Gabriel tilts his head and frowns slightly in silence, like William is a riddle he just can’t puzzle out, but Bathsheba sighs rather expansively. “Oh, please, William. Don’t be grumpy today,” she begs, turning her wide dark eyes on him. “Come out with us. Have a little  _ fun _ for a change.” She’s smiling as she says it, leaning across the table to press his hand in a way that has always left him helpless but to turn under her fingers and hold her hand in his own, but there’s still a sting to the words. He tries to put it aside, offering them a small smile and a shrug of concession, but it itches under his skin like a stray piece of hay caught within his shirt at harvest time. Like sand in his shoes.

“I shall get the horses saddled, then, sir,” Gabriel says, rising with suppressed, childish enthusiasm for the day’s excursion shining through his face with the subtlety of a sunrise.

Bathsheba squeezes William’s hand and lets go. “I will arrange for our lunch. There’s an incentive to ride out, now, hmm?”

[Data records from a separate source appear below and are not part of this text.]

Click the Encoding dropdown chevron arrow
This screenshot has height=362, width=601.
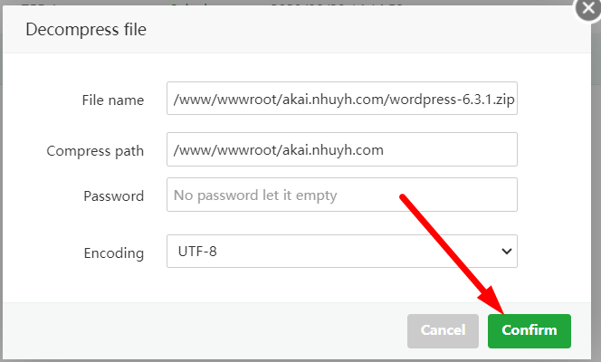coord(506,252)
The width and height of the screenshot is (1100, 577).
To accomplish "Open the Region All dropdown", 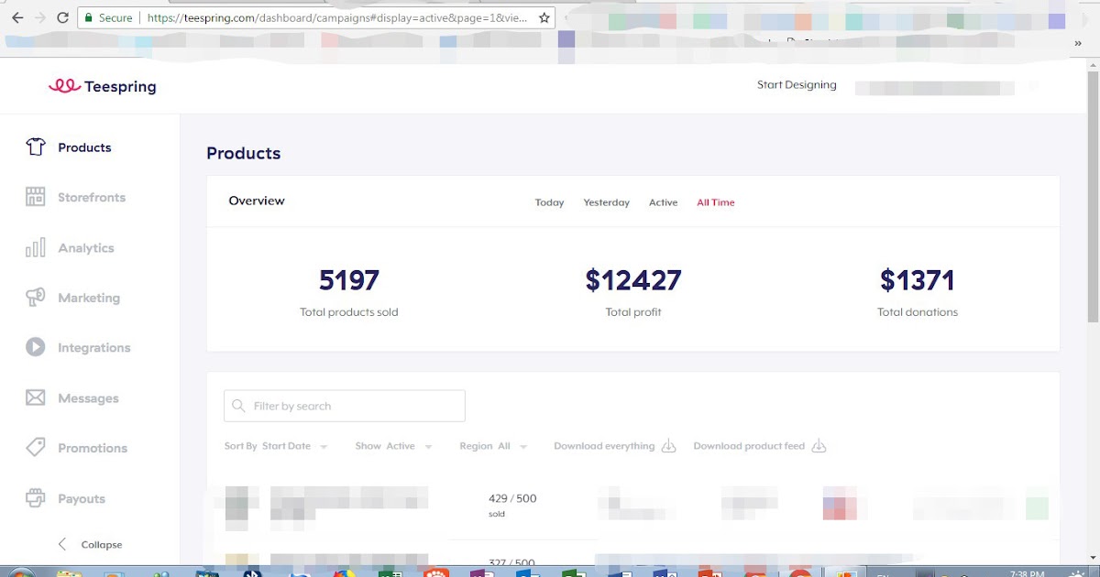I will (493, 445).
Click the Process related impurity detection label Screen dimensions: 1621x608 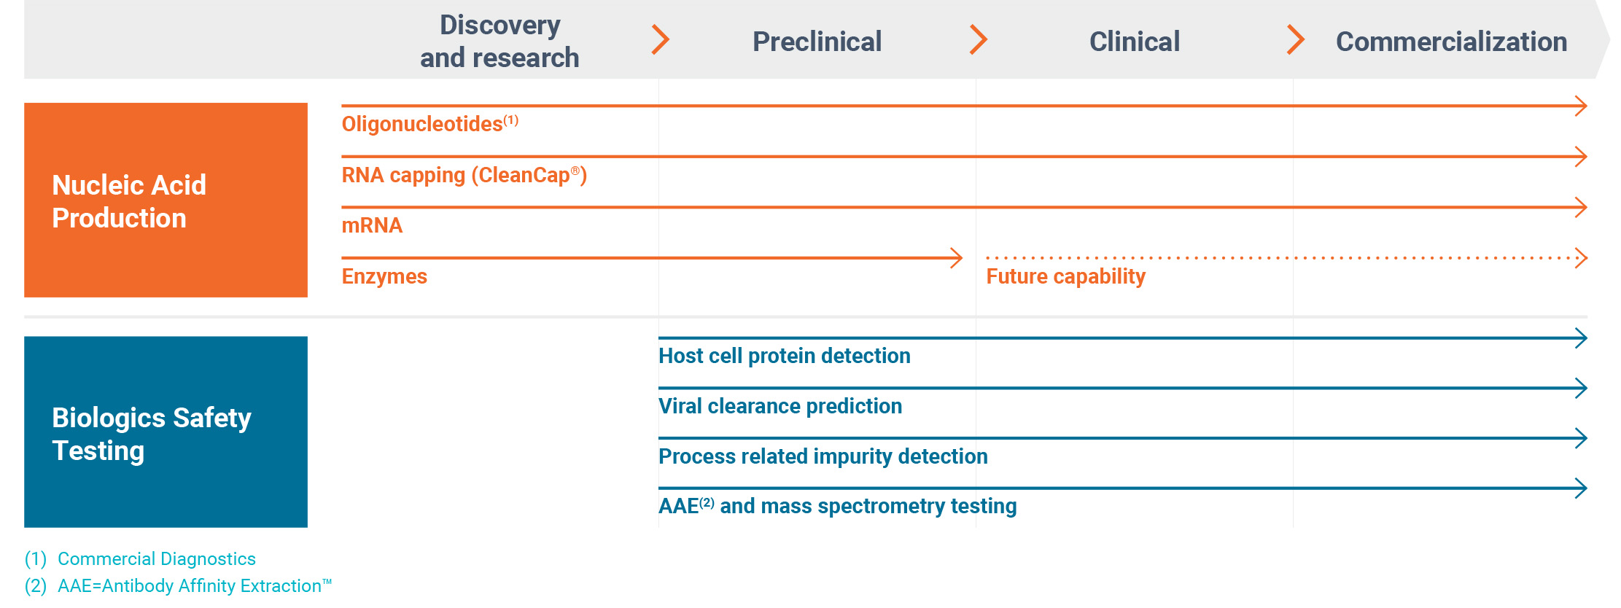(823, 456)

William chases her hand as she makes to stand, pressing her palm to the side of his face in the only concession he can presently make to the parts of him that are screaming  _ don’t leave me! _ at his departing lovers. She smiles, rubbing a thumb gently along his cheekbone and scratching softly at the patch of grey sweeping away from his temple. And then she pulls away, and sweeps out in a rush of skirts. Gabriel offers him a quick smile, but then he’s caught up in her orbit and trips out at her heel, and William tries not to hear the devastating nothing with which he is once more left alone.

* * *

The ride out is uneventful. They reside, presently, in a lull; their talk is of what must, in the coming months, be done, but nothing is immediate. Nothing presses. It does not bring the calm to William that such lulls usually do. He has become a grasping Canute, attempting to entice the waves with baubles and occupations so that the tide, bored with the powerless king, does not recede from the shore to never return.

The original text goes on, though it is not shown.